---- MATERIAL PROVIDED

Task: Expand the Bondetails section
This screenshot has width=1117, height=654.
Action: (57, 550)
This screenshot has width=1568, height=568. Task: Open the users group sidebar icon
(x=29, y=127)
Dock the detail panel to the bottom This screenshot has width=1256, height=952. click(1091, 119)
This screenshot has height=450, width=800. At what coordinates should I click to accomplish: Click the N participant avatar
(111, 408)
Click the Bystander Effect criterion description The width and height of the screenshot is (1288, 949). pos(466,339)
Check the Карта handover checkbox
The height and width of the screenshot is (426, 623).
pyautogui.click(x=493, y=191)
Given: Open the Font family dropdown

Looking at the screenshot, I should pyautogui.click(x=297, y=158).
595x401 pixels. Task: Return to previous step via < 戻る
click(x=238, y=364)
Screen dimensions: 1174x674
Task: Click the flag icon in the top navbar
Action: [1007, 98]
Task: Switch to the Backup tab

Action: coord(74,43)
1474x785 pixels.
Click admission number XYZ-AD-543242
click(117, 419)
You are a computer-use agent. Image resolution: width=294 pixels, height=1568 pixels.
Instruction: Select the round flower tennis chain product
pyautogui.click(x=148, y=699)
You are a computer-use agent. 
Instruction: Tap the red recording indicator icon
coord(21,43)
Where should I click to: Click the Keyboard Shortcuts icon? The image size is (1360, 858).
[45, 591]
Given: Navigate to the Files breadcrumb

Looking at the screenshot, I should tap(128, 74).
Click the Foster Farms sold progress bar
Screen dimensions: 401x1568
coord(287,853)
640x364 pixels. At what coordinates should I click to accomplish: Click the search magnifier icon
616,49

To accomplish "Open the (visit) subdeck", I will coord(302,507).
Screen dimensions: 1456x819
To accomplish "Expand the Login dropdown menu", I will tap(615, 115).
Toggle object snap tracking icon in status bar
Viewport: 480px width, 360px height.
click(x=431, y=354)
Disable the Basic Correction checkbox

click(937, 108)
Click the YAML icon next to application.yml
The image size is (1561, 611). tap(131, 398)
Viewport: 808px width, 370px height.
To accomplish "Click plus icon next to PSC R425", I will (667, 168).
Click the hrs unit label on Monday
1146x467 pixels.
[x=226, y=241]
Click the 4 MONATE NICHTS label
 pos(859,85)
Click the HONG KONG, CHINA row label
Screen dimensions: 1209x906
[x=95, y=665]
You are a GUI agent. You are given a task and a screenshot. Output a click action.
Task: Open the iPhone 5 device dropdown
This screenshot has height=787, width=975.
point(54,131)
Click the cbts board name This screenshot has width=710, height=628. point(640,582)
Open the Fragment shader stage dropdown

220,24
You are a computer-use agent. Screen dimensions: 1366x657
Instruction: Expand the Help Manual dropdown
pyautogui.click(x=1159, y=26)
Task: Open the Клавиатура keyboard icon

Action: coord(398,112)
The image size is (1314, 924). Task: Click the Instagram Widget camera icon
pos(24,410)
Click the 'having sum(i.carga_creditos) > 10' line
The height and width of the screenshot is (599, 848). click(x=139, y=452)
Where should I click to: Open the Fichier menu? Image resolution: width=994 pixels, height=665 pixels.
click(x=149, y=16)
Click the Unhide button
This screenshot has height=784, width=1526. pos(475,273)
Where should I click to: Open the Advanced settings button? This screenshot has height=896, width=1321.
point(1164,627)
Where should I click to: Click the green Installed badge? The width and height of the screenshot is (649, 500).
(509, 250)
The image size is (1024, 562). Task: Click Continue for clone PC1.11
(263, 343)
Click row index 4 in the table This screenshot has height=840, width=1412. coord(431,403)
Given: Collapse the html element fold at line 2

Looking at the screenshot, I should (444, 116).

--------

→ **DESCRIPTION OF THE TASK**
Among the lines of these entries, find those that contain "agent". Give their number and nothing else.

→ **ANSWER FOR THIS EXERCISE**
4